I was at a women's bible study on Tuesday when the truth hit me again. My life experiences as far as life and ministry are NOTHING when compared to the "aged" woman. As I listened to the comments of two "aged" woman of 63 and 39 (spiritually "aged"), I was so humbled by their wisdom.
I am only 38 years old and the Women's Ministry Director of my church. When I compare myself, as I'm not supposed to do (2 Cor 10:12) but can't help it sometimes I find myself wondering why God even gave me this responsibility. Can anyone else relate? Thankfully, after that bible study, I remembered to cast down my thoughts of comparison and focus on the following:
1) I am a work in progress. No more, no less. God will finish what He started, give me wisdom beyond my years, and hold my hand when I need help. Thank You, Lord.
2) Nothing can take the place of a lifetime of experiences. I will lead from my experiences, be sensitive to things I do not yet understand, and press on.
3) I will lead as I live, striving to stay a step ahead and seek counsel when I'm not familiar with my way, doing the best I can with what God has provided. I will maintain a close walk with my Teacher.

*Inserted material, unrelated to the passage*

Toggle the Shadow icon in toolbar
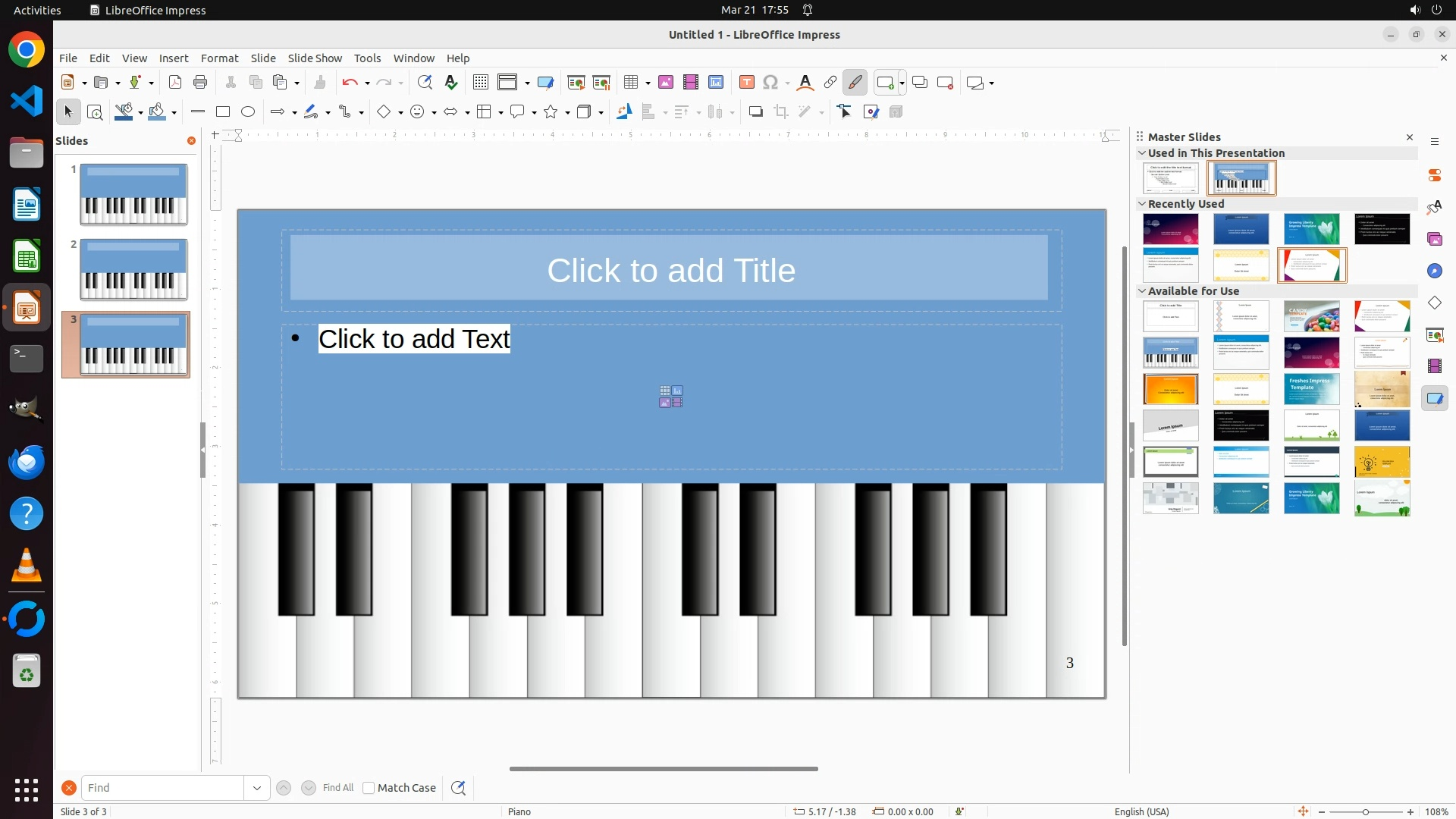coord(755,112)
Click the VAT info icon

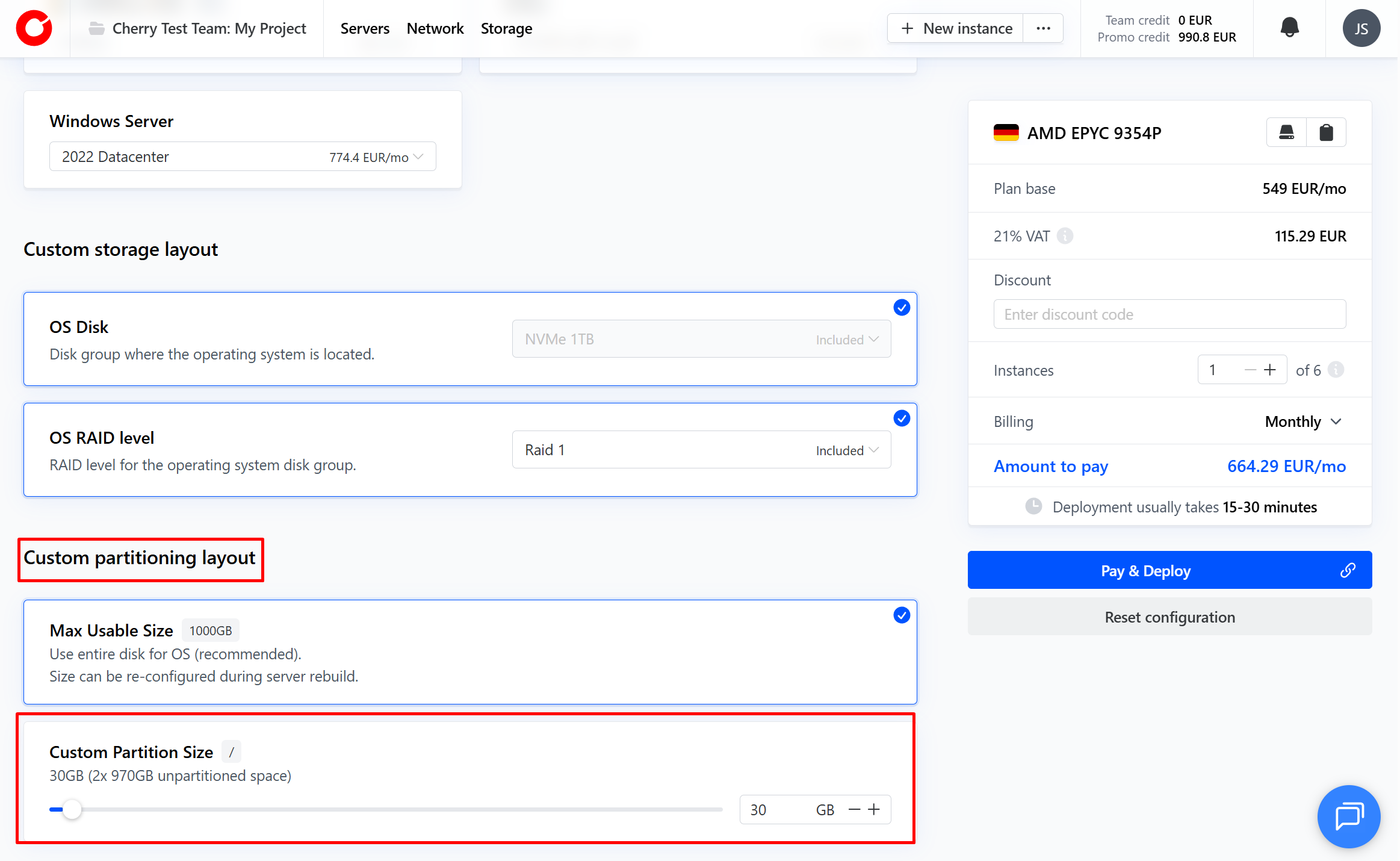point(1065,236)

I hope that you, my readers can be encouraged to just do what God is asking you to do no matter how big or small it is or whether you think you are capable or not. As I think of these things, I wonder if our other leaders sometimes feel the same. Our church body is pretty young as is its leadership. We just need to keep pressing on, seeking God and doing the best that we can.
One final thought to ponder: God doesn't always call the equipped, but He always equips the called.